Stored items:
=======
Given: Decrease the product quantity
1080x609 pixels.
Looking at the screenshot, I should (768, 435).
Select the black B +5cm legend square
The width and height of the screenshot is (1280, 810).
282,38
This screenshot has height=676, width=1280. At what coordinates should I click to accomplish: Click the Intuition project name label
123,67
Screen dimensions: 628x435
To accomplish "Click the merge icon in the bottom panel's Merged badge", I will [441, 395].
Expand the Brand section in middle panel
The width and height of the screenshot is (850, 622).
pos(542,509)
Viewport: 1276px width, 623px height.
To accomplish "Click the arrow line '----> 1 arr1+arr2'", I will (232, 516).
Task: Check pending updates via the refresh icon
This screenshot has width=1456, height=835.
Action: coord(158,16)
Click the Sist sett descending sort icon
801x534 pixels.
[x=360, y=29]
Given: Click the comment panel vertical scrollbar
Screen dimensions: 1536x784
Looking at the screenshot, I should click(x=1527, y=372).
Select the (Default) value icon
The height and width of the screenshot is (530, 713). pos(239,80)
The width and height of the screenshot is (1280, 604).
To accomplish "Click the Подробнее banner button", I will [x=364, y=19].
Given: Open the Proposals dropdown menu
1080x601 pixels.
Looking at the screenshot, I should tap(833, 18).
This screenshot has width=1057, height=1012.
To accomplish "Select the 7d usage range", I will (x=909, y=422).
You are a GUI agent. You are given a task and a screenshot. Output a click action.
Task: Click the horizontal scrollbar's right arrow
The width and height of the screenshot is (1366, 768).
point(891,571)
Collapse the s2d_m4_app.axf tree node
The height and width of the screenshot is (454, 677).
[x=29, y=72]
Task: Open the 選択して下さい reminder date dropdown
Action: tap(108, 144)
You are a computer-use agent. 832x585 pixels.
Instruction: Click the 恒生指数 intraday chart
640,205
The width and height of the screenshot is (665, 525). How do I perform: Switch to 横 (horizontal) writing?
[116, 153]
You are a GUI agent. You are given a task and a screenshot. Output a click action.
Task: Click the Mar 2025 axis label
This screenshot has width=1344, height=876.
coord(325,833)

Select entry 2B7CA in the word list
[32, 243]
=======
[What the task requires] What you give back should be exactly the lines of the data above from the line with "Screen dimensions: 628x435" through the line with "You are a computer-use agent. 832x585 pixels.", both of those included, and nothing more.

[Result]
Screen dimensions: 628x435
To accomplish "Click the merge icon in the bottom panel's Merged badge", I will [441, 395].
Expand the Brand section in middle panel
The width and height of the screenshot is (850, 622).
pos(542,509)
Viewport: 1276px width, 623px height.
To accomplish "Click the arrow line '----> 1 arr1+arr2'", I will (232, 516).
Task: Check pending updates via the refresh icon
This screenshot has width=1456, height=835.
Action: coord(158,16)
Click the Sist sett descending sort icon
801x534 pixels.
[x=360, y=29]
Given: Click the comment panel vertical scrollbar
Screen dimensions: 1536x784
Looking at the screenshot, I should click(x=1527, y=372).
Select the (Default) value icon
The height and width of the screenshot is (530, 713). pos(239,80)
The width and height of the screenshot is (1280, 604).
To accomplish "Click the Подробнее banner button", I will [x=364, y=19].
Given: Open the Proposals dropdown menu
1080x601 pixels.
Looking at the screenshot, I should tap(833, 18).
This screenshot has width=1057, height=1012.
To accomplish "Select the 7d usage range", I will (x=909, y=422).
You are a GUI agent. You are given a task and a screenshot. Output a click action.
Task: Click the horizontal scrollbar's right arrow
The width and height of the screenshot is (1366, 768).
point(891,571)
Collapse the s2d_m4_app.axf tree node
The height and width of the screenshot is (454, 677).
[x=29, y=72]
Task: Open the 選択して下さい reminder date dropdown
Action: tap(108, 144)
You are a computer-use agent. 832x585 pixels.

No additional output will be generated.